Beim Sportartikelhersteller Adidas sind anscheinend erneut Kundendaten abgeflossen. Am 16. Februar veröffentlichte die Hackergruppe Lapsus$ auf dem Untergrund-Forum BreachForums die Meldung, man habe das Extranet von Adidas geknackt und rund 815.000 Datensätze entwendet. Unter den gestohlenen Daten befanden sich den Tätern zufolge Namen, E-Mail-Adressen, Passwörter, Geburtsdaten, Firmennamen und technische Informationen. Adidas bestätigte, von einem möglichen Datenschutzvorfall bei einem unabhängigen Lizenzpartner erfahren zu haben. Die eigene IT-Infrastruktur, E-Commerce-Plattformen und Kundendaten seien nach aktuellem Stand nicht betroffen.

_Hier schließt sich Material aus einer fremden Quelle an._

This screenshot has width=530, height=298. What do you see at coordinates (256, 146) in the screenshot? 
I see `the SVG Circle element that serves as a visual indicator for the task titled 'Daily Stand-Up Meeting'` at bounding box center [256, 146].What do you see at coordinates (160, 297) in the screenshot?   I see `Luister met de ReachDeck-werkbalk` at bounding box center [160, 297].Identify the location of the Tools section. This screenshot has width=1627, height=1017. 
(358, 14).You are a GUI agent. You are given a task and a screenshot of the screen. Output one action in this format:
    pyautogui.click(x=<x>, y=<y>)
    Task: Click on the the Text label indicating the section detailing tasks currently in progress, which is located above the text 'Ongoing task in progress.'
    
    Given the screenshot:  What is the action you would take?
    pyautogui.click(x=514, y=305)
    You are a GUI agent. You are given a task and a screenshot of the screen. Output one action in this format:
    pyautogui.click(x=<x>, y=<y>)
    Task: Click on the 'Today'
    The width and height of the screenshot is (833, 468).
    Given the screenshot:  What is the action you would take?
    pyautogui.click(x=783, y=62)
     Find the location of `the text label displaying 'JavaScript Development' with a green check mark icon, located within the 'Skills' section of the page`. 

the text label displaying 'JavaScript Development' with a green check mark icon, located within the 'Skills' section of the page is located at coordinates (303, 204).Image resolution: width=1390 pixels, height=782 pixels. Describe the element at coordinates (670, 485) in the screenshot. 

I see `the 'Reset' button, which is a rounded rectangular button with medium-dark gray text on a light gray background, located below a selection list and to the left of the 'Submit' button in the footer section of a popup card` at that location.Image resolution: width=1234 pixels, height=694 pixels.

Ob der behauptete Datendiebstahl in vollem Umfang zutrifft, ist derzeit unklar. Für Adidas sind Cyberangriffe über Lizenzpartner jedoch kein neues Thema. Bereits im Mai 2025 wurden Verbraucherdaten über einen externen Kundendienstanbieter entwendet.
Der Fall unterstreicht die wachsende Gefahr von Angriffen entlang der digitalen Lieferkette. Während große Unternehmen ihre eigenen Systeme umfangreich absichern, verfügen Lizenzpartner, Dienstleister oder Zulieferer häufig über geringere Sicherheitsressourcen, besitzen jedoch legitime Zugänge zu Systemen oder Daten. Für Angreifer kann ein schwächer geschützter Partner damit zum Einfallstor werden. Auch der Maschinen- und Anlagenbau ist häufig in komplexe Service- und Support-Ökosysteme eingebunden. Third-Party-Risk-Management, klare Sicherheitsstandards bei Dienstleistern und die regelmäßige Überprüfung von Partner-Zugängen gewinnen daher zunehmend an Bedeutung.